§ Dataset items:
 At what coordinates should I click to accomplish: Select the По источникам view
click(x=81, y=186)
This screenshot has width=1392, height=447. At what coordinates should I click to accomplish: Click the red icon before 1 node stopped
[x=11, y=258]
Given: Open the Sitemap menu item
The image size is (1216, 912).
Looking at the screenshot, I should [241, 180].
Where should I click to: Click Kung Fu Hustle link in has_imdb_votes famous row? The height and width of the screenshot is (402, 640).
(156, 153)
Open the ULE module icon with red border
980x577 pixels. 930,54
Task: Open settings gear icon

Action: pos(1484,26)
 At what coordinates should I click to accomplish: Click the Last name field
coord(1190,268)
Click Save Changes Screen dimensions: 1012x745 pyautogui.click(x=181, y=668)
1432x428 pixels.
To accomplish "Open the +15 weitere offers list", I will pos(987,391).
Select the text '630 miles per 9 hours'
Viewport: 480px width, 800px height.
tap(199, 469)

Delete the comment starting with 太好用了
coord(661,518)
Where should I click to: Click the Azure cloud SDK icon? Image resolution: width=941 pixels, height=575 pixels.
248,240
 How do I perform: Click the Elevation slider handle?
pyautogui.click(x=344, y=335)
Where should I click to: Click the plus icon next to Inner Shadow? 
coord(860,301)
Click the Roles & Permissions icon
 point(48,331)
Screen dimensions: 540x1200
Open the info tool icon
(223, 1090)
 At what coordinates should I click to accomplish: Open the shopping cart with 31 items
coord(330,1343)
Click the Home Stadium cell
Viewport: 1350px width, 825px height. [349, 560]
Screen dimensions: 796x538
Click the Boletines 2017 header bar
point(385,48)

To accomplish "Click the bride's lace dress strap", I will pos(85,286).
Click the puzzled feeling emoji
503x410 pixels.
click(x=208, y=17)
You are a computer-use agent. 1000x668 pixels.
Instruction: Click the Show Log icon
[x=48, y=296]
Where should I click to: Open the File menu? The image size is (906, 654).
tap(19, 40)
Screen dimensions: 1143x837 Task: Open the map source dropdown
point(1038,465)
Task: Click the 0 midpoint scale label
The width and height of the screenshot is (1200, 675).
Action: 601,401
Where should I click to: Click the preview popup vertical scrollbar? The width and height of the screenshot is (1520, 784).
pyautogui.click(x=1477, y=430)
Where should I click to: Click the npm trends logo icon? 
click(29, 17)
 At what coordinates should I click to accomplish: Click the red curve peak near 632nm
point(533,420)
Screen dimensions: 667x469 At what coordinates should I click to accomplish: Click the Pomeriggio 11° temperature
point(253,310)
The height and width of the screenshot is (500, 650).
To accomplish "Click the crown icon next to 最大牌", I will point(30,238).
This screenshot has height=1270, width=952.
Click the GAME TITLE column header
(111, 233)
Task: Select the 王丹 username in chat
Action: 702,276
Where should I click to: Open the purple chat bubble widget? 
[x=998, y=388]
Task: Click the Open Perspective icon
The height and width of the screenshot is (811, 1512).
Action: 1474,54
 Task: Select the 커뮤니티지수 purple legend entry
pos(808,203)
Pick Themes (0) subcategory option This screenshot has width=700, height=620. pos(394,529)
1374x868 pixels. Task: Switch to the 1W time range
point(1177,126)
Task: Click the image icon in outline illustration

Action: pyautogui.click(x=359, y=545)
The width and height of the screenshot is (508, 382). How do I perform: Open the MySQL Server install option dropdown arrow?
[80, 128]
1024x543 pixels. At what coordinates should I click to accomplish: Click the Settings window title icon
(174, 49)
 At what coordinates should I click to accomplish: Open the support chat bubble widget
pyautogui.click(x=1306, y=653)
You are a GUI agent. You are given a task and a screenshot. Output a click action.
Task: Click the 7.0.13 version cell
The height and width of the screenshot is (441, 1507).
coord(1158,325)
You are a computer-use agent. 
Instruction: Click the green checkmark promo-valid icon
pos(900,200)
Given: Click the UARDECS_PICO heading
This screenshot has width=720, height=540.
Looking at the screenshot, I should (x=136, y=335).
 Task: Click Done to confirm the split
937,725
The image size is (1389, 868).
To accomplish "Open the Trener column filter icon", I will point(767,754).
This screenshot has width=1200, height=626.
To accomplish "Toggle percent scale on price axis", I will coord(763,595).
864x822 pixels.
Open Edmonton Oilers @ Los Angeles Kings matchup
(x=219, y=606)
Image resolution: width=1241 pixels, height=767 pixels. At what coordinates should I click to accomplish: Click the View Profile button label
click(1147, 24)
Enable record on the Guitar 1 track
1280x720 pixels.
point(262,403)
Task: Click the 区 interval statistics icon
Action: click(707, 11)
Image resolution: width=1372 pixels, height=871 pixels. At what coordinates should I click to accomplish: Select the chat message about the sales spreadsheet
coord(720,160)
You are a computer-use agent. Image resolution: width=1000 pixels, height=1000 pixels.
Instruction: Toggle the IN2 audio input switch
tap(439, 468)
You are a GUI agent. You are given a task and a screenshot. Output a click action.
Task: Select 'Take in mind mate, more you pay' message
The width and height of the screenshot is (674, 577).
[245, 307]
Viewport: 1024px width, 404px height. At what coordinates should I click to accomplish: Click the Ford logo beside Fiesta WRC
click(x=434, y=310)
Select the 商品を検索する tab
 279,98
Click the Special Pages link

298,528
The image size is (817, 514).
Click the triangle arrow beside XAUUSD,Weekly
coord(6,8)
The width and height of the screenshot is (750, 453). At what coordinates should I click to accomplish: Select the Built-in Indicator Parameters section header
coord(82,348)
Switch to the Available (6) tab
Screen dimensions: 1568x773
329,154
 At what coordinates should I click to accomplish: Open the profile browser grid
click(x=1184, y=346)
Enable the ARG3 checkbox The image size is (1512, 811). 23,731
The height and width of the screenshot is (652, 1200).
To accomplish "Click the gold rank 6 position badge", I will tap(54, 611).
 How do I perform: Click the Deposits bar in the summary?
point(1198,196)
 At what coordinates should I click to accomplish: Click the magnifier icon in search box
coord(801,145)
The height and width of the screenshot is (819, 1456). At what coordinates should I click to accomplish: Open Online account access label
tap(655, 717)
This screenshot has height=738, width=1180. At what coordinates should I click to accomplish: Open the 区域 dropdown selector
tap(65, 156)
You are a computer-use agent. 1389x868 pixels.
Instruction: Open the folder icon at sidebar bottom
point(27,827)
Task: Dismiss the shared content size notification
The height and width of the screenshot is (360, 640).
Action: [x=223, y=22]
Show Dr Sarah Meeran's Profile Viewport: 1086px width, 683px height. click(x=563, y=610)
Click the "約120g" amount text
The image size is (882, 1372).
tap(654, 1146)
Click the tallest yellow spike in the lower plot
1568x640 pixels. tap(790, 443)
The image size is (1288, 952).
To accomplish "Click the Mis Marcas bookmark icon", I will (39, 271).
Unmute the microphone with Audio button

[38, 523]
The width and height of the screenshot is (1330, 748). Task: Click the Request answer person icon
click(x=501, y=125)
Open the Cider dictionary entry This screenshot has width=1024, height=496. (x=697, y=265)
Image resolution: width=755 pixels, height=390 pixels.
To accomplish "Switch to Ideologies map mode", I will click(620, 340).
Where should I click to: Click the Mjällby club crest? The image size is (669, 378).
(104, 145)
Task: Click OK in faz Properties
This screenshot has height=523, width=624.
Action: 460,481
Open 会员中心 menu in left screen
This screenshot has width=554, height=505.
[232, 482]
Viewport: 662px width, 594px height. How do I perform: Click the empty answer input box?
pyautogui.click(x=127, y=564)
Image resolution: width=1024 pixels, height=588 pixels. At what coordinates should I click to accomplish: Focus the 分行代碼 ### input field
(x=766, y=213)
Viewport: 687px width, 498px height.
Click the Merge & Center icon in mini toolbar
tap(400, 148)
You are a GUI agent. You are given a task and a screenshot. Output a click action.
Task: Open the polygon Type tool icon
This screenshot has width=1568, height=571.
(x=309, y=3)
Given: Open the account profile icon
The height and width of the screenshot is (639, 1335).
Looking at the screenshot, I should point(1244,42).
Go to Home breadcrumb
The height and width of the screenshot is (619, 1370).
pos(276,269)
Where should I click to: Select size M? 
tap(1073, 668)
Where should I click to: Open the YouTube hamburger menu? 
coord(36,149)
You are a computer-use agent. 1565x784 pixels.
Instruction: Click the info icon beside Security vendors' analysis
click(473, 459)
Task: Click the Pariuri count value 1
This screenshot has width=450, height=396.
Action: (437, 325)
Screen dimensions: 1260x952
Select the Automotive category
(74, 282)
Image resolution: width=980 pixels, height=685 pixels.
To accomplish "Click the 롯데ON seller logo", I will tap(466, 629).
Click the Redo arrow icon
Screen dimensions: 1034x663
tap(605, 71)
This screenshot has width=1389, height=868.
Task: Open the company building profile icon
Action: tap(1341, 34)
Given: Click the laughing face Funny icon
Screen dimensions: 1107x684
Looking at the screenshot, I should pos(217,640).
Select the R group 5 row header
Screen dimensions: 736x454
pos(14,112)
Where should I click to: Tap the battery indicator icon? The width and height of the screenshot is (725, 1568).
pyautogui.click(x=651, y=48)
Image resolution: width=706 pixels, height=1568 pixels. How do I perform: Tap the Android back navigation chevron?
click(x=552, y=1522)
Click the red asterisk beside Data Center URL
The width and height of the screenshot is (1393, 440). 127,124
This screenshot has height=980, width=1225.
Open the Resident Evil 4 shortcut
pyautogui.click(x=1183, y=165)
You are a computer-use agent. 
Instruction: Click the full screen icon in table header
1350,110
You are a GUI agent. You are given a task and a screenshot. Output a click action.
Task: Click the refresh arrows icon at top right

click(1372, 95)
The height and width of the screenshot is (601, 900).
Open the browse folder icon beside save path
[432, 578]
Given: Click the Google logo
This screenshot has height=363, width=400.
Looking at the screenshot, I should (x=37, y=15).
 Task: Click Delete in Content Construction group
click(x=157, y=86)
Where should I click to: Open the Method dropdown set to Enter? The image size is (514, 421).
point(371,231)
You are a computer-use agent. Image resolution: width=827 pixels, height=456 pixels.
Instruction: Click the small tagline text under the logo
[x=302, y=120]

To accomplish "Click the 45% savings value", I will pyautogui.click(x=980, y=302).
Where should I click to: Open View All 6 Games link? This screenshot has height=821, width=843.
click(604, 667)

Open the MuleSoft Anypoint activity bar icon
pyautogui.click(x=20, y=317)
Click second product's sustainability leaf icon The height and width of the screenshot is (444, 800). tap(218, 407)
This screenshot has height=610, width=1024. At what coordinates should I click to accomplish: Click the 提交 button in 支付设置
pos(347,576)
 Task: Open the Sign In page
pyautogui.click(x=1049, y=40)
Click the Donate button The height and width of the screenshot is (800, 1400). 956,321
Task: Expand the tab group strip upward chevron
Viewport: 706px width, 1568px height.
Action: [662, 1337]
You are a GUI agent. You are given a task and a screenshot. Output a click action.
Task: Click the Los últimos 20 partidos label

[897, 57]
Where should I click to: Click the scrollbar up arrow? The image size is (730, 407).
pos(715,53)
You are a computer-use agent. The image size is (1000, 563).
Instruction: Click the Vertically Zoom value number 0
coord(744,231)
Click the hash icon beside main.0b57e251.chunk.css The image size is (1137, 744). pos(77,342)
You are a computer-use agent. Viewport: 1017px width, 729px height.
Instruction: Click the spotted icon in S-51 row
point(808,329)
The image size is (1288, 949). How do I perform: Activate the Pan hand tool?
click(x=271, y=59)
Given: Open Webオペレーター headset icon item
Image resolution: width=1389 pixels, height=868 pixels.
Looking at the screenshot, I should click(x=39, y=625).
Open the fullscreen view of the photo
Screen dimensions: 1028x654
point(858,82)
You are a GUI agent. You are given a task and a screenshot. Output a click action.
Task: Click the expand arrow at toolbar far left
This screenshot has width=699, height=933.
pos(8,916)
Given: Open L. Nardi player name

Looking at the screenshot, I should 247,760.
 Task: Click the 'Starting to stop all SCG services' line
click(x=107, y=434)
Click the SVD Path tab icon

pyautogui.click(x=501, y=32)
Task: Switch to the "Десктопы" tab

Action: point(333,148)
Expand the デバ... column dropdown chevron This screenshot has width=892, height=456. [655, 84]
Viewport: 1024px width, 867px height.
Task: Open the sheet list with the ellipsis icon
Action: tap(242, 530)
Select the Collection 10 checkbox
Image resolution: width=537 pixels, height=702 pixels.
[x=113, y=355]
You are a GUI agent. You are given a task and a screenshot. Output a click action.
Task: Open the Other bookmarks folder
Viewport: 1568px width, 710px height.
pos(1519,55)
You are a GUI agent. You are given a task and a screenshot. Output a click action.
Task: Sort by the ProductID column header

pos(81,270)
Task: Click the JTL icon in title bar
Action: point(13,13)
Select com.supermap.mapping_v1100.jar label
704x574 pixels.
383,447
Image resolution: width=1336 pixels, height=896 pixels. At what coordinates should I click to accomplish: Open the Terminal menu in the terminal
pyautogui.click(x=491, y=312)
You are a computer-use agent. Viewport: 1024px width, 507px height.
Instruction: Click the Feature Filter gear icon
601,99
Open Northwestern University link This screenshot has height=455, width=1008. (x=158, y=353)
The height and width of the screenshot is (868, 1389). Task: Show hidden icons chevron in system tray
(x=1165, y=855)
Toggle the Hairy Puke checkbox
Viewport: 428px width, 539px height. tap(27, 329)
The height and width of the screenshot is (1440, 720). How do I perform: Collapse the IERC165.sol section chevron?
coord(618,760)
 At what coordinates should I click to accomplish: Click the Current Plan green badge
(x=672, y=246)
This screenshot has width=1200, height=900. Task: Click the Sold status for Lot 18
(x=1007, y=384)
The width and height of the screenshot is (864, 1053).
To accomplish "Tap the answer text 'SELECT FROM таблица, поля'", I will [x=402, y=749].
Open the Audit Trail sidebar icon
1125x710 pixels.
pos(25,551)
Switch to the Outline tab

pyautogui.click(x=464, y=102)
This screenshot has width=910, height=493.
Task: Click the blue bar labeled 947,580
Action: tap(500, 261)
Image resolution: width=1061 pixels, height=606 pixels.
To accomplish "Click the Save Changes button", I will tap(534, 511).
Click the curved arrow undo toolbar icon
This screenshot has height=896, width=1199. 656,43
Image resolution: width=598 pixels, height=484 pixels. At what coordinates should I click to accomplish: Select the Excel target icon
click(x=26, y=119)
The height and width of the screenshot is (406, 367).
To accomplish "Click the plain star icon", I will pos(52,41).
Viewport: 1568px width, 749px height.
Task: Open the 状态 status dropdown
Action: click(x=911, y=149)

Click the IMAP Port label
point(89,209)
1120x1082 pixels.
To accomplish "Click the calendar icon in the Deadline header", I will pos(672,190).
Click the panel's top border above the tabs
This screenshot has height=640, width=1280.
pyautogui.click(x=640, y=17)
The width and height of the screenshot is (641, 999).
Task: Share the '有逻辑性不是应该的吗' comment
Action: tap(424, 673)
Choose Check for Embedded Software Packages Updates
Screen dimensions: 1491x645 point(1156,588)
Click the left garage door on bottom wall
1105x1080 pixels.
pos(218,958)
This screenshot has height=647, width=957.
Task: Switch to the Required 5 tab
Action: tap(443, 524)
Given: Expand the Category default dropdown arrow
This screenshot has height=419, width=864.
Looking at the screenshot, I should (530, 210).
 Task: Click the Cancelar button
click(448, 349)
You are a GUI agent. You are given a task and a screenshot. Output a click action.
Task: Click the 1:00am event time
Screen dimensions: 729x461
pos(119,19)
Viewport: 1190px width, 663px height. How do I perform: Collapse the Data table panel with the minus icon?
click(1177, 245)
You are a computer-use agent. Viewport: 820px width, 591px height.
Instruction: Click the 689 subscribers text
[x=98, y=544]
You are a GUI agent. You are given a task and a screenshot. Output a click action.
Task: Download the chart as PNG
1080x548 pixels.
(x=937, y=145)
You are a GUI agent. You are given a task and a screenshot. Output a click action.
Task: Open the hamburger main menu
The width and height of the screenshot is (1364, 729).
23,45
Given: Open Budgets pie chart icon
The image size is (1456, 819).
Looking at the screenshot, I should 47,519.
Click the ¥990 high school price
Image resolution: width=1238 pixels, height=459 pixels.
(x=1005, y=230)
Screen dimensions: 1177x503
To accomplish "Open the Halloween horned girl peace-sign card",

§ Exercise: Copy all lines of the records in which the string "chart" can be found.

§ Response for this exercise:
Task: Download the chart as PNG
Given: Open Budgets pie chart icon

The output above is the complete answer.